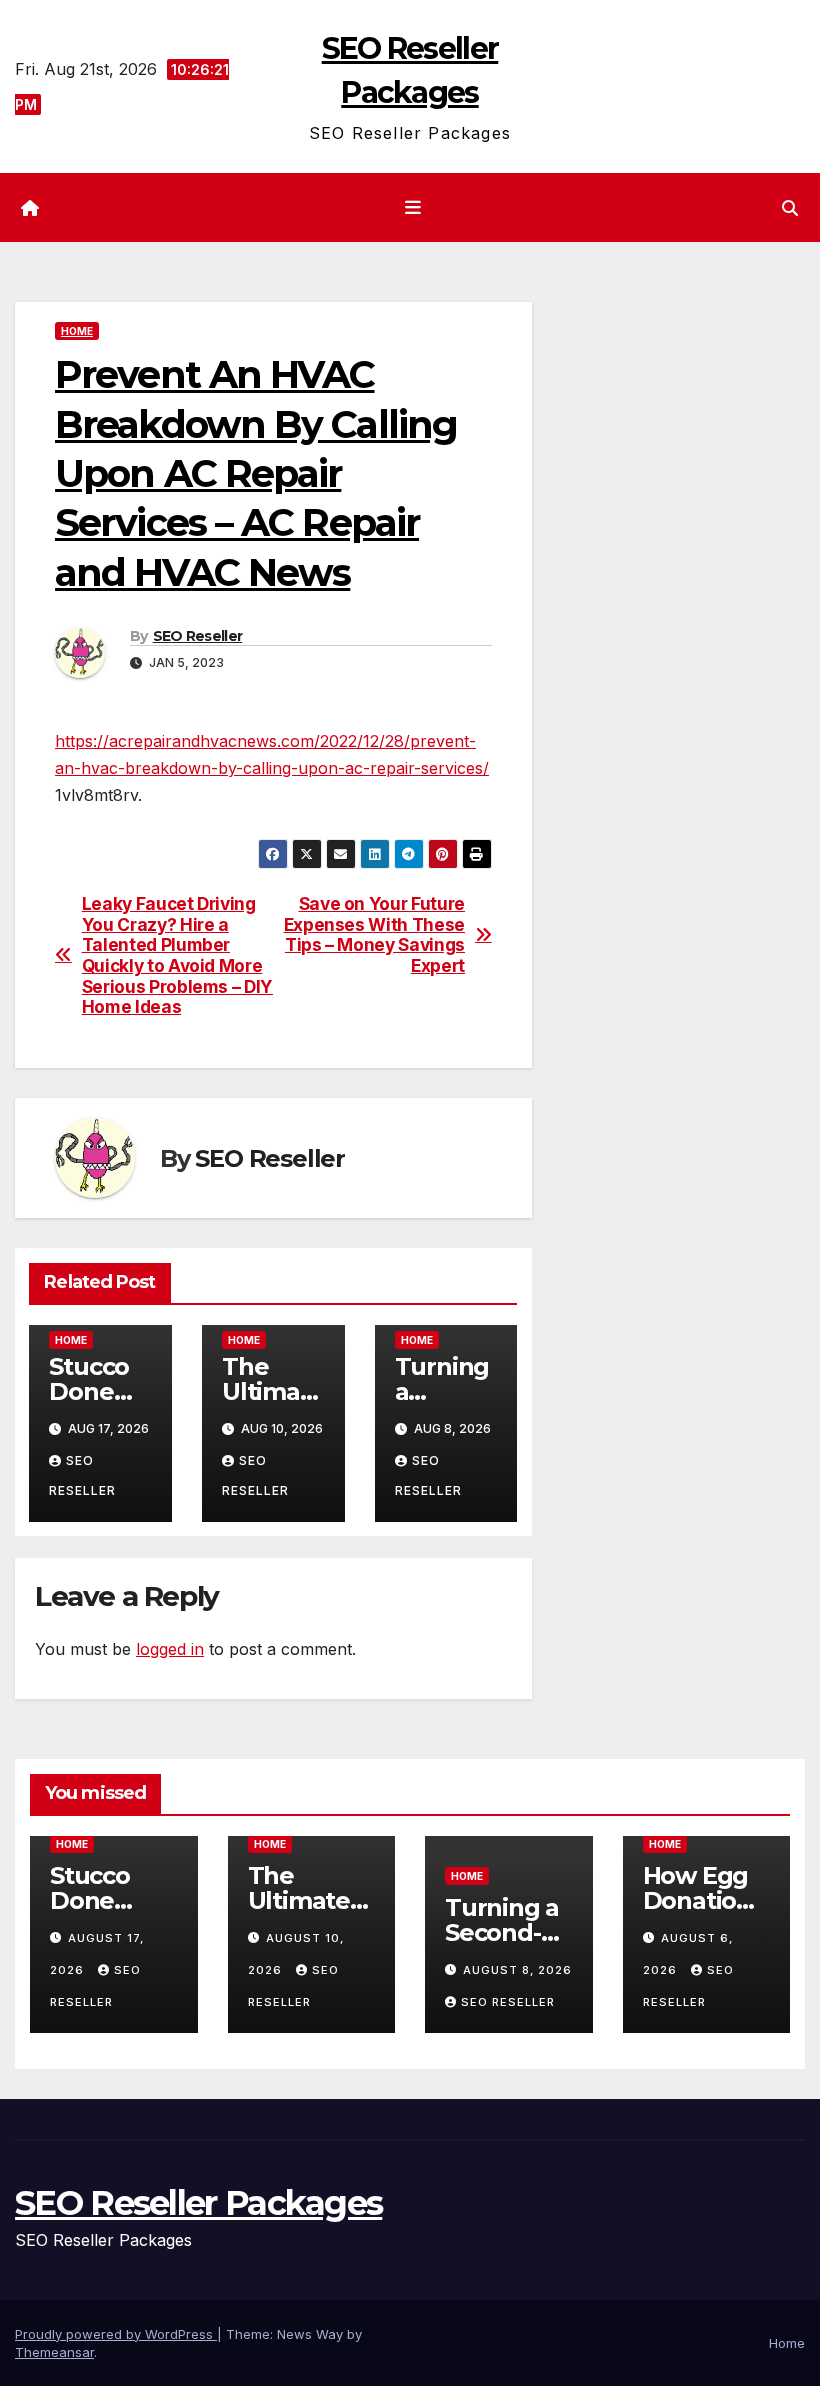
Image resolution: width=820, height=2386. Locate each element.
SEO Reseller (198, 636)
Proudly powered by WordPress (116, 2334)
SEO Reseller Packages (198, 2203)
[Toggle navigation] (414, 208)
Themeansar (54, 2352)
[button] (790, 208)
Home (77, 331)
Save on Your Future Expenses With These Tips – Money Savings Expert (374, 935)
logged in (170, 1649)
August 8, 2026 (517, 1970)
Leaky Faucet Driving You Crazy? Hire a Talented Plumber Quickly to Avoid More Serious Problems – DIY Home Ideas (177, 956)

_ _ _ _ _

Your instructions: With the pictures removed, return the data above word for word.

Answer to this problem:
Image resolution: width=820, height=2386. Locate each element.
SEO Reseller (198, 636)
Proudly powered by WordPress (116, 2334)
SEO Reseller Packages (198, 2203)
[Toggle navigation] (414, 208)
Themeansar (54, 2352)
[button] (790, 208)
Home (77, 331)
Save on Your Future Expenses With These Tips – Money Savings Expert (374, 935)
logged in (170, 1649)
August 8, 2026 (517, 1970)
Leaky Faucet Driving You Crazy? Hire a Talented Plumber Quickly to Avoid More Serious Problems – DIY Home Ideas (177, 956)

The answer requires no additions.